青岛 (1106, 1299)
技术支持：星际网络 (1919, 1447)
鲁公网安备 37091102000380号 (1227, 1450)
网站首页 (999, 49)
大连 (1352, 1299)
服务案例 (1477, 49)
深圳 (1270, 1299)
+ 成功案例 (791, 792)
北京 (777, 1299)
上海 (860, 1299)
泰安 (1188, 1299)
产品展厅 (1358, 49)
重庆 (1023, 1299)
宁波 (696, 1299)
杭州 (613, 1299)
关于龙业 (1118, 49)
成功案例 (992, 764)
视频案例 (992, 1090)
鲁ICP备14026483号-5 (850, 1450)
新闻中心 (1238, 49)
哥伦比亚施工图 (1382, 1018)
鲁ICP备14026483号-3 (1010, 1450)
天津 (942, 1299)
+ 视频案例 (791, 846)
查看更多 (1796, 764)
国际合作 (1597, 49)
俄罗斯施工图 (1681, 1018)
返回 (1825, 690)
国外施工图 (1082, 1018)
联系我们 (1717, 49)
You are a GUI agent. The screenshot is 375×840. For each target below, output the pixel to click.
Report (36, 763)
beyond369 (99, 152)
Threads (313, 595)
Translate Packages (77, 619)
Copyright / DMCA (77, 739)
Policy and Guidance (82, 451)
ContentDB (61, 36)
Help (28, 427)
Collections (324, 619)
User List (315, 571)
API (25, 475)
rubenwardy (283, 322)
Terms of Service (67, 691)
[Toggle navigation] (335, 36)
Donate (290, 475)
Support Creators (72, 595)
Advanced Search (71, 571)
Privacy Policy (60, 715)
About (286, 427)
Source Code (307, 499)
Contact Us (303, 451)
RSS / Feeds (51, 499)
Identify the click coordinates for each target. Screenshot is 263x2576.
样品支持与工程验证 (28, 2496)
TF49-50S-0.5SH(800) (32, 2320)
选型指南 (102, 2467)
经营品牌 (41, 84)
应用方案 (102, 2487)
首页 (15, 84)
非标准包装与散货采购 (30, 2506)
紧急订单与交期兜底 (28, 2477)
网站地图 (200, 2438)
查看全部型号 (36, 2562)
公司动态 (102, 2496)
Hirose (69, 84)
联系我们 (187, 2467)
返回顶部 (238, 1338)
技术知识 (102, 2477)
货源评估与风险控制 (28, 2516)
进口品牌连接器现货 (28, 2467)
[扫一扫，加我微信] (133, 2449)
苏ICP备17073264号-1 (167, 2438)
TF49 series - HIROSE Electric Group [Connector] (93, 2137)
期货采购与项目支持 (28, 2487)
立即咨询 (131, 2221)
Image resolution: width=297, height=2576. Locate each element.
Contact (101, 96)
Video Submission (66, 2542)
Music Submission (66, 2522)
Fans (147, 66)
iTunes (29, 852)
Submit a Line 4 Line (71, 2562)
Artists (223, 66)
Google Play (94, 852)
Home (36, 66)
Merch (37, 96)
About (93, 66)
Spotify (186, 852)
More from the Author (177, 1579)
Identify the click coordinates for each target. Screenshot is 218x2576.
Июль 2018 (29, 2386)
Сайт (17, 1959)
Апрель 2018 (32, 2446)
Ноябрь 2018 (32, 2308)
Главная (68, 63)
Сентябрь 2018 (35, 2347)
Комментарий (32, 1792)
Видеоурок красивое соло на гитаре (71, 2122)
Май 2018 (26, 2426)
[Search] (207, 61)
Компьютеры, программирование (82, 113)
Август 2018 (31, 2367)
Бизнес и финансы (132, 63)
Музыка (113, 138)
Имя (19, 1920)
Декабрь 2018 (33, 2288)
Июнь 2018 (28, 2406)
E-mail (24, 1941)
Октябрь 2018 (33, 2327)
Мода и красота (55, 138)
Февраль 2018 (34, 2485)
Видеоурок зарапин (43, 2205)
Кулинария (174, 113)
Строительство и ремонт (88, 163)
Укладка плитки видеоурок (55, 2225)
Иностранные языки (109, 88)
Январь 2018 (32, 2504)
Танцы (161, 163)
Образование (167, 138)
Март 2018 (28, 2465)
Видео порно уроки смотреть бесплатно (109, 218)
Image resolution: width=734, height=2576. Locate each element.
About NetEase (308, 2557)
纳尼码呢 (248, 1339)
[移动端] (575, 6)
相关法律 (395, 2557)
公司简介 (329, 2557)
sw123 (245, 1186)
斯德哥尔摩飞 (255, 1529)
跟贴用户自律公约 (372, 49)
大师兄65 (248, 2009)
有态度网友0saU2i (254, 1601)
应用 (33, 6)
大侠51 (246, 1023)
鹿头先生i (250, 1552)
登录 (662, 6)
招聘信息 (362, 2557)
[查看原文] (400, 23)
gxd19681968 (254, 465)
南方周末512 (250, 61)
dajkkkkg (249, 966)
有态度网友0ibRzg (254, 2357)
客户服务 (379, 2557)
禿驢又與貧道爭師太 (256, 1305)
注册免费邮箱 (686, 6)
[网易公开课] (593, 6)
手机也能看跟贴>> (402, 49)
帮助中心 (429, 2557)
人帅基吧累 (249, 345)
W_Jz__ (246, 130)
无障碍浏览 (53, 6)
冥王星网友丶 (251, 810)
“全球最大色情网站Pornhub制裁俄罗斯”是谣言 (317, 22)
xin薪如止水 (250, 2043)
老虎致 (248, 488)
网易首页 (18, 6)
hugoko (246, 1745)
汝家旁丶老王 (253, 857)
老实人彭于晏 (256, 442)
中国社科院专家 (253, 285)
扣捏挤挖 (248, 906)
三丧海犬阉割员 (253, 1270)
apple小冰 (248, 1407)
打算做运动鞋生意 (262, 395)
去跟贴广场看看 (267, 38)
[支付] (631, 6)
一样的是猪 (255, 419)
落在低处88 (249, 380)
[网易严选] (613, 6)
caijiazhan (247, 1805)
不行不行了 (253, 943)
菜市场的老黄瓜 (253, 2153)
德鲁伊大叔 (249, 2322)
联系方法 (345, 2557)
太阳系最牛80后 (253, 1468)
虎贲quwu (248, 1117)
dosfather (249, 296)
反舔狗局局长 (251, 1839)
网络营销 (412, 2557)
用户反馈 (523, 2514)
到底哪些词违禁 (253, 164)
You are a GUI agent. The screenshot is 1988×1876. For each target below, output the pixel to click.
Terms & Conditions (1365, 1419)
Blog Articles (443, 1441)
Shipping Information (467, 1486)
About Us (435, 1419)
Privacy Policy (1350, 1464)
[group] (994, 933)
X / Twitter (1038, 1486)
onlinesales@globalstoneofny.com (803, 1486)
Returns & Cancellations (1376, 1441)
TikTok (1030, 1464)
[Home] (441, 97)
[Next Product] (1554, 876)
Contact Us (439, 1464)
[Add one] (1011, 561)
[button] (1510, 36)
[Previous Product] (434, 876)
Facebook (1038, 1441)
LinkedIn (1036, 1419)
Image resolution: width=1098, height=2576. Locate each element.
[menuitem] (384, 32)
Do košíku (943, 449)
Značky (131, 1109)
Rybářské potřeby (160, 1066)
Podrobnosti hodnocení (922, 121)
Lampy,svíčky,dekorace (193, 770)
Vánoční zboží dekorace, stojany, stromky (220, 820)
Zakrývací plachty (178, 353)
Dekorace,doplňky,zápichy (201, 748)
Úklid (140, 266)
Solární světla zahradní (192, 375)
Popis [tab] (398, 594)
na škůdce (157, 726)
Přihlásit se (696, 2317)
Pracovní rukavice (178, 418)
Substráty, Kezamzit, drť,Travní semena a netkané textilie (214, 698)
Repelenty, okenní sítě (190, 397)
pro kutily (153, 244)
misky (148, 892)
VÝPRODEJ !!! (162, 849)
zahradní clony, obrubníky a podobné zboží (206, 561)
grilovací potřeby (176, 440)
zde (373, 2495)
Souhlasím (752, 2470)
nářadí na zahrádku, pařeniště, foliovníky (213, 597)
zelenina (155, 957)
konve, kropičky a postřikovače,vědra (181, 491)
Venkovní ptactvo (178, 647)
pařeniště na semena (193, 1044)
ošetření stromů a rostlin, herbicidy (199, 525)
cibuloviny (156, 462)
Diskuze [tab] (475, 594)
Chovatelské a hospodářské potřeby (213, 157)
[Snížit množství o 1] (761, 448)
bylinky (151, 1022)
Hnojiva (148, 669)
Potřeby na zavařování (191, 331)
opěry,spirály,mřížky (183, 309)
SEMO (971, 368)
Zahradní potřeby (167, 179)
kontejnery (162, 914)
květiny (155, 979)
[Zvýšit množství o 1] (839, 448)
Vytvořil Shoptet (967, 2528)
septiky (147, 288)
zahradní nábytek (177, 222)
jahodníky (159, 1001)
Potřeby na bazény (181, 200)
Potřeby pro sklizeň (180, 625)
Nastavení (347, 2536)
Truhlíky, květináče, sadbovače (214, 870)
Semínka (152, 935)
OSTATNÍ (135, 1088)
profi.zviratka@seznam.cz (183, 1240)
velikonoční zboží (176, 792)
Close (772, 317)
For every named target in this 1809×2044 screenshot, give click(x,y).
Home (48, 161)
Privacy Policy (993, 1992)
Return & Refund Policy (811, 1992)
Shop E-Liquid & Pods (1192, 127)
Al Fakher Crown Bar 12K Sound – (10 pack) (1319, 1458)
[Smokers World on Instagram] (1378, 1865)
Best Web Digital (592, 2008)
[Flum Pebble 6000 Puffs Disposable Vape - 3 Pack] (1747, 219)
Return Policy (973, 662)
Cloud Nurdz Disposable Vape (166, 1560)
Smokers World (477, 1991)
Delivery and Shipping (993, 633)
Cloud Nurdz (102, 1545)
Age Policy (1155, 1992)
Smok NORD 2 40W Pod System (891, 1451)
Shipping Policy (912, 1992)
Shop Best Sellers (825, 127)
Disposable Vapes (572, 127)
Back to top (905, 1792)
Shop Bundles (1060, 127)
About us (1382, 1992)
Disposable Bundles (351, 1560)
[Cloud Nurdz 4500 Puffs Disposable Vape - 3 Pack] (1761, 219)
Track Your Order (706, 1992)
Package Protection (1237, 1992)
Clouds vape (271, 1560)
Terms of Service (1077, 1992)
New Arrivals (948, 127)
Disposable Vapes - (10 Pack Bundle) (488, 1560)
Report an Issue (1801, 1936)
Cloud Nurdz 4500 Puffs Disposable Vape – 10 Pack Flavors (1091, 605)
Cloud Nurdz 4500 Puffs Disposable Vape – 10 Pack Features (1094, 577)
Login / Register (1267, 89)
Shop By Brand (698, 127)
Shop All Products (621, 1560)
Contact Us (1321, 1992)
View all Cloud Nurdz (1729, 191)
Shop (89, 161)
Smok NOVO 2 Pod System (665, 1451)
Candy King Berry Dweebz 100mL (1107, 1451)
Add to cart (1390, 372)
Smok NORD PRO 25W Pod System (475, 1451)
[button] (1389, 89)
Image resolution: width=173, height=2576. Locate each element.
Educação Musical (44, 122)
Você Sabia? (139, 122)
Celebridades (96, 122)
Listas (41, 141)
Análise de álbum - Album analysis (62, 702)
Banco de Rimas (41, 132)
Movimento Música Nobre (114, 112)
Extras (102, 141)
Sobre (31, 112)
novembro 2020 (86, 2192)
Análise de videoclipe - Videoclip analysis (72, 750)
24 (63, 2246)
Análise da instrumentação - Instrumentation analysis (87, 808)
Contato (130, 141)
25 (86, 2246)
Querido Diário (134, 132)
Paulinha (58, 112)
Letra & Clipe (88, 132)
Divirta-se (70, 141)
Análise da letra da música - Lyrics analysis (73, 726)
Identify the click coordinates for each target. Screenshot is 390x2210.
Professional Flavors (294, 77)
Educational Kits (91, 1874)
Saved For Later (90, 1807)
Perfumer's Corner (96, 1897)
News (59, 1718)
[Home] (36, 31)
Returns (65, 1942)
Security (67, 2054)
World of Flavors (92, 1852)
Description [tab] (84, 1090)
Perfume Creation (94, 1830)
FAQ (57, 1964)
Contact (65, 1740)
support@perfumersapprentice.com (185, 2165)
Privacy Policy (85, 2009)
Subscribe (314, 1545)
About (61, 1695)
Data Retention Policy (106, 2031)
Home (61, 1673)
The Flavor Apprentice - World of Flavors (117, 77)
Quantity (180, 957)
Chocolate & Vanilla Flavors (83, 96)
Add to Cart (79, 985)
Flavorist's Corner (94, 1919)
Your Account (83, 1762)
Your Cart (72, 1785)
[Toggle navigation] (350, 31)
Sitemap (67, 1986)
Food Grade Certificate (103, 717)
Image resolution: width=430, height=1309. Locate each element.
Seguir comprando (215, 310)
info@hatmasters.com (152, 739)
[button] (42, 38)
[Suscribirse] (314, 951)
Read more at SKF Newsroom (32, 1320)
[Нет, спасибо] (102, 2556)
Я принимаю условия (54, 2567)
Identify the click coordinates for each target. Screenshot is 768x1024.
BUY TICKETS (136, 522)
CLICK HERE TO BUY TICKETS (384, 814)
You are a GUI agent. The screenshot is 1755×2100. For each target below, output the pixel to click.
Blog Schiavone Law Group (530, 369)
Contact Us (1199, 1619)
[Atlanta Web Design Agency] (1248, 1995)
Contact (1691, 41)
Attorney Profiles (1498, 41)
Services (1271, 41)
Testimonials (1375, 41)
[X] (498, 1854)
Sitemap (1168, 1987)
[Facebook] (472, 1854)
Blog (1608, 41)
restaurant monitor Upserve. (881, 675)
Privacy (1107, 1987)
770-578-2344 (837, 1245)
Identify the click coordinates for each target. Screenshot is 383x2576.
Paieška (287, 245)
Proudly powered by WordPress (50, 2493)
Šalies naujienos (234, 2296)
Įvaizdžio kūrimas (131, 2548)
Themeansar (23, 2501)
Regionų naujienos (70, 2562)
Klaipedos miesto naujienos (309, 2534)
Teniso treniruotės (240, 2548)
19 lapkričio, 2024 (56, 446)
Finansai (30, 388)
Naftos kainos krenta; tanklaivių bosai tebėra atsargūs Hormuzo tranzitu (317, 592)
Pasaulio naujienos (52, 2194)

■ ■ ■ ■

→ WHAT THE EXERCISE ASKS
What you return must be the lines above that run from the line with "Бизнес и финансы (132, 63)" to the line with "Видео порно уроки", inclusive, each copied exactly.

→ SOLUTION TO THIS TASK
Бизнес и финансы (132, 63)
Музыка (113, 138)
Имя (19, 1920)
Декабрь 2018 (33, 2288)
Июнь 2018 (28, 2406)
E-mail (24, 1941)
Октябрь 2018 (33, 2327)
Мода и красота (55, 138)
Февраль 2018 (34, 2485)
Видеоурок зарапин (43, 2205)
Кулинария (174, 113)
Строительство и ремонт (88, 163)
Укладка плитки видеоурок (55, 2225)
Иностранные языки (109, 88)
Январь 2018 (32, 2504)
Танцы (161, 163)
Образование (167, 138)
Март 2018 (28, 2465)
Видео порно уроки смотреть бесплатно (109, 218)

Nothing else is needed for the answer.